[Begin PASSAGE]

As we started the conversation, Travis first acknowledged the popularity of his role. "One consequence of the attractiveness of this type of job is that there are a lot of people doing it. If you look on LinkedIn, you'll see many thought leadership pieces from people with varying levels of experience," Travis explains. "It's not that these individuals aren't useful, but it's crucial to match their expertise with the specific problem you're trying to solve."

What Problems Do You Need Your Fractional Advisor to Solve?

When asked about the best approach for founders seeking fractional advisors, Travis recommends starting with a clear understanding of your needs. "Begin by asking yourself: What is the problem I want to unstick?" he advises. "Have a point of view about the expertise you lack as a founder and within your company. Identify what kind of knowledge would help you grow faster or make scaling easier."

Travis emphasizes the importance of this self-assessment, stating, "I would recommend founders start by writing out their needs explicitly. Being deliberate about this process is key to finding the right fractional advisor who can truly accelerate your growth."

For example, you might ask yourself questions like, what challenges is the business facing? Are there new markets you want to enter, but don’t feel you have the expertise to confidently get you there fast enough? Where are opportunities breaking down in your sales funnel? What specific skill sets are you missing on your team?  


Travis warns about a common pitfall: Thinking all that all advisors are created equal or that hiring someone to “do sales” will get them the outcomes they’re looking for. “One of my favorite conversations with technical founders starts when they say, 'I've never done sales before. I need someone who knows how to do sales.' I'll respond, 'Let's think about this: You've convinced venture capitalists to fund you and persuaded talented people to join your company. Congratulations! You're already a salesperson.” 

The key is recognizing the sales skills you already possess and finding an advisor who can help you refine and apply them to your product. It's not about outsourcing sales, but about developing your abilities and strategy. 

Deciding to Hire a Fractional Advisor 

Perhaps you're launching a new product or expanding into a new market, and you need guidance on sales strategies or go-to-market plans. Or maybe you're facing operational challenges or seeking to optimize your sales processes that are leaking opportunities. A fractional advisor can provide an outside perspective and strategies to help you navigate these situations. Fractional advisors are typically engaged on a project or retainer basis, giving you strategic guidance and mentorship for a specific duration. They integrate into the company’s core team and work with people across all levels to provide strategic guidance. But before weighing the pros and cons of hiring a fractional advisor and starting a search for your first GTM or sales leader you should ask yourself some key questions:

  • Are you at a stage where you have a set of happy customers that will allow you to reverse engineer and identify patterns? 
  • Are you ready to transition from the early haphazard deals to the repeatable sales motions? 
  • Are you prepared to do the work of really defining your ideal customer profile, mapping out your busing process and finding the right sales people for your product? Do you have consistent leads?

[End PASSAGE]
[Begin MATERIAL PROVIDED]

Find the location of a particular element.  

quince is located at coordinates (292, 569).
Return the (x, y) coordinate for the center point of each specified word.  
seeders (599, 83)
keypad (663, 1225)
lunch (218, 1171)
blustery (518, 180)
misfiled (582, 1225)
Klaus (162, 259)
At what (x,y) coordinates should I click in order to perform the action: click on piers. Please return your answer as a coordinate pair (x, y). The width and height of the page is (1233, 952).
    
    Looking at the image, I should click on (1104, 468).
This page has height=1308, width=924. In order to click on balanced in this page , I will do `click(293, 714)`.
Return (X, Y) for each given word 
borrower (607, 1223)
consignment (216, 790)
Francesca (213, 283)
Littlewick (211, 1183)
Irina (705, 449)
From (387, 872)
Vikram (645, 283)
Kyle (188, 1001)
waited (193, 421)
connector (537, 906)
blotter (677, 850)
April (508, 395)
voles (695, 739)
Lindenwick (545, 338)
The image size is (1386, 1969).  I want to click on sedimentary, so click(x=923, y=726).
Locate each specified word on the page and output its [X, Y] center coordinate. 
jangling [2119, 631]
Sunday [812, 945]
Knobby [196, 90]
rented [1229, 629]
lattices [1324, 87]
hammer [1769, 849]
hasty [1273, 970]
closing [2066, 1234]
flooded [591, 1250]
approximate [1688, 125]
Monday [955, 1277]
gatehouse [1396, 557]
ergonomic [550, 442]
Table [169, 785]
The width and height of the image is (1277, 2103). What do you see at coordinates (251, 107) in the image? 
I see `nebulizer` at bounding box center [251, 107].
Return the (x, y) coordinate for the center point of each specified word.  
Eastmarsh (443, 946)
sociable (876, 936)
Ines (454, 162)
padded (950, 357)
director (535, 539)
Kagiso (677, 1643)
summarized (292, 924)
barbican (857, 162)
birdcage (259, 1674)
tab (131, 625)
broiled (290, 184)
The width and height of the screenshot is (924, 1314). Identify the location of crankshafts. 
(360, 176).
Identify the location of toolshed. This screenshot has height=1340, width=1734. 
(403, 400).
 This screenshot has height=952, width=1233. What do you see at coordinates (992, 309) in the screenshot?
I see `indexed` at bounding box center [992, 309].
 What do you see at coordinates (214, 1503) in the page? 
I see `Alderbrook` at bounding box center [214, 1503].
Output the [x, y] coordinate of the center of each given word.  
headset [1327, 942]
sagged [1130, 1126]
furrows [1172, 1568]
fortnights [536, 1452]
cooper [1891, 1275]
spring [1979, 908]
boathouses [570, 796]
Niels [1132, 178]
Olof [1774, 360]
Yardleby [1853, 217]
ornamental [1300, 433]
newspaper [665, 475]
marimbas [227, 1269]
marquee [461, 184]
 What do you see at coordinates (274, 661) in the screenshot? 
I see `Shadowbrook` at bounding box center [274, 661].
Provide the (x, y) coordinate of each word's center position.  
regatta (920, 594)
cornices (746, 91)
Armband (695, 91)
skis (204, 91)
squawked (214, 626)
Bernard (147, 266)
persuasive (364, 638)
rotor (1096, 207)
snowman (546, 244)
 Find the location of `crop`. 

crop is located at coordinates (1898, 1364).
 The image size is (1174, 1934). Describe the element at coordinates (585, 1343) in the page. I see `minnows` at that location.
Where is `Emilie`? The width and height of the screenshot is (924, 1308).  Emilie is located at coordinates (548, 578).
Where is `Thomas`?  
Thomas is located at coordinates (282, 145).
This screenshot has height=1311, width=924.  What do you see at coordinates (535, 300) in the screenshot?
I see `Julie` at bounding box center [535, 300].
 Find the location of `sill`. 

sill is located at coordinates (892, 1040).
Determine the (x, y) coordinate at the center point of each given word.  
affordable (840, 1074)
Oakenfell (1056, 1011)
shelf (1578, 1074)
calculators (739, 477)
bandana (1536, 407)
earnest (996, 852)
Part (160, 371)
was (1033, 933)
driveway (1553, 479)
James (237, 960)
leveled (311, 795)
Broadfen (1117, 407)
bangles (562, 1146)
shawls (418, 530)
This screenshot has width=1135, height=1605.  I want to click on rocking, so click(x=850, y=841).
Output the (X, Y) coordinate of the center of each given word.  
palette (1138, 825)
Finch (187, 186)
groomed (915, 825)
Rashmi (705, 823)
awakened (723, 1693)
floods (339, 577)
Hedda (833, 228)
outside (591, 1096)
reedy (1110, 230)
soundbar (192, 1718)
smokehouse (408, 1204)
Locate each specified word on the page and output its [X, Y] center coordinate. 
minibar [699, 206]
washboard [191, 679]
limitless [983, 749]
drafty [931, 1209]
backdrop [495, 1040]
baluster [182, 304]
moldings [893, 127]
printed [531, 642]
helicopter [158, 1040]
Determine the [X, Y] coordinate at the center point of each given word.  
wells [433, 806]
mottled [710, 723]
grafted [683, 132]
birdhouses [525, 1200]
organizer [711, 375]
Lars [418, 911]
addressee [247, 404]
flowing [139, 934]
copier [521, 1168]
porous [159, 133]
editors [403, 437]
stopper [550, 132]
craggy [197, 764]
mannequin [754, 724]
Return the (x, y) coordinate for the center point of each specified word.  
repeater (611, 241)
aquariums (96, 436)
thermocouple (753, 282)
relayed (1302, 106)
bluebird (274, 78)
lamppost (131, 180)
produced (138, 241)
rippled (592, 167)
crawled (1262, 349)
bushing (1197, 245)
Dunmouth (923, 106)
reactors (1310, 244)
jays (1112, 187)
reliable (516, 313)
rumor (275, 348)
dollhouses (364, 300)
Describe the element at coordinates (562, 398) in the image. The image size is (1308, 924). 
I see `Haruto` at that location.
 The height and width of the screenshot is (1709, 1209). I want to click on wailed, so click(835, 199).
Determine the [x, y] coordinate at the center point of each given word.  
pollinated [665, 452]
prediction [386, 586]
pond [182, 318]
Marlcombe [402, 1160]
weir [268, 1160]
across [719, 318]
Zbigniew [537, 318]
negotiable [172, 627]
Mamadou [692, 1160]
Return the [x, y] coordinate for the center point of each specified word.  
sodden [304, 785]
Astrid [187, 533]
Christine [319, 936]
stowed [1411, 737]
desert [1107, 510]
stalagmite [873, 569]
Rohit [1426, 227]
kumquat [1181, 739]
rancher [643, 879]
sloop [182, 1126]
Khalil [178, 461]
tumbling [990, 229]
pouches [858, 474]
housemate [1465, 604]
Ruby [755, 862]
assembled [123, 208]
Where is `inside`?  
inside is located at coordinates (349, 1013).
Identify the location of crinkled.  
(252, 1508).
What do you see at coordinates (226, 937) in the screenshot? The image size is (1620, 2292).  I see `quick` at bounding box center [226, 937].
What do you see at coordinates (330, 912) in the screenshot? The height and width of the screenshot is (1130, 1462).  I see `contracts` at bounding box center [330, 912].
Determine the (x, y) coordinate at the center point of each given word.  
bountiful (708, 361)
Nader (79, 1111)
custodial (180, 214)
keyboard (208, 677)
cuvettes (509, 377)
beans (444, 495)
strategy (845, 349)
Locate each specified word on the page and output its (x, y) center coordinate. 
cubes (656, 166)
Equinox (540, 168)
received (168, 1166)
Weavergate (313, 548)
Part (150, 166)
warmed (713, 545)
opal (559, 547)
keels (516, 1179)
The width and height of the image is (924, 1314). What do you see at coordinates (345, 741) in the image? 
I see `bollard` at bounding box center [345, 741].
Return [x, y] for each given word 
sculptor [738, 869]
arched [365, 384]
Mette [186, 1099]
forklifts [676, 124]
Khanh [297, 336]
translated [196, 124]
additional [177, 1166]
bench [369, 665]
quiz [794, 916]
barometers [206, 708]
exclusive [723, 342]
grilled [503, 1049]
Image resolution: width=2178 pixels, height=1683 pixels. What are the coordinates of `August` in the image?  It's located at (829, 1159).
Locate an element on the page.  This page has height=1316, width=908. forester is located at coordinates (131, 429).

[End MATERIAL PROVIDED]

§ ACTIONS TO TAKE
**A.** Decide whether each statement agrees with the passage on fractional advisors. For each, answer yes or no and quote the words from the passage that settle it.
(i) Travis advises founders to write out their needs explicitly.
(ii) Fractional advisors are usually hired for a permanent, open-ended role.
(iii) Travis tells technical founders that they are already salespeople.
**B.** According to the passage on fractional advisors, how are these advisors typically engaged?
**C.** Carry on the passage on fractional advisors from its last line.

§ RESPONSE LIST
**A.**
(i) Yes: "I would recommend founders start by writing out their needs explicitly."
(ii) No: "Fractional advisors are typically engaged on a project or retainer basis, giving you strategic guidance and mentorship for a specific duration."
(iii) Yes: "Congratulations! You're already a salesperson."

**B.** On a project or retainer basis.

**C.**
  • Do you have consistent demand (leads!)?

You’ll also need to weigh the financial pros and cons. Hiring a full time sales leader, for example, you’ll need to factor in all of the expenses of a full time hire, salary, benefits, bonus and equity, paid time off and your overhead costs. While fractional advisors tend to charge a monthly retainer or work on a set number of hours and have more flexibility and no overhead costs. Comparing these numbers will help you see the differences from a financial perspective.

Selecting the Right Fractional Advisor 

You've decided to hire a fractional advisor. Now what? Travis suggests starting by assessing your company's current stage. A Series D company preparing for an IPO needs a different advisor than a startup aiming for Series A. Understanding your position helps narrow down the type of expertise you need to reach your next milestone.

Based on Travis's insights, here are three key considerations when choosing a fractional advisor:

  1. Look for advisors who tailor their approach: Seek someone who doesn't rely solely on past experiences. Travis references a concept that Mark Roberge, Stage 2 co-founder and partner, wrote about in his book, The Science of Scaling called the inappropriate cut and paste. This is the concept of taking a set of motions or strategies that worked really well at one company and directly applying it to another. Travis explains, “There's danger there, because each company, each intersection of product and ideal customer, is a unique beast. The ideal advisor should be willing to immerse themselves in your unique situation, understanding your specific product, target customers, and company culture. They should be able to synthesize their knowledge and translate it to your particular needs, rather than simply applying a one-size-fits-all approach.”

  2. Match the advisor's expertise to your company's stage: Consider where your company is in its growth journey. An early-stage startup trying to achieve product-market fit needs a different type of advisor than a Series D company preparing for an IPO. Look for someone whose experience and skills align with your current challenges and goals. Be clear about what stage you're at and what specific help you need to reach your next milestone.

  3. Find an advisor who is adaptable: The right advisor should help you form and test hypotheses, ask critical questions, and set up growth frameworks, regardless of your company's stage. Look for someone who adapts their involvement as your needs change and measures their value by practical impact. Travis shares a useful rule of thumb: if the weekly hour spent with an advisor doesn't save 10 hours of headaches, it might be time to reconsider the relationship. An ideal advisor understands different growth phases, knows how to support each stage effectively, and recognizes when their expertise may no longer be the best fit. 

Just like in any hiring process, it's important to test the partnership before fully committing. Travis recommends a "first date" approach: a pre-sales session where he and the founder work through a specific go-to-market topic. This initial meeting serves multiple purposes: it demonstrates the advisor's problem-solving style and ultimately what it’s like to try and solve a problem together.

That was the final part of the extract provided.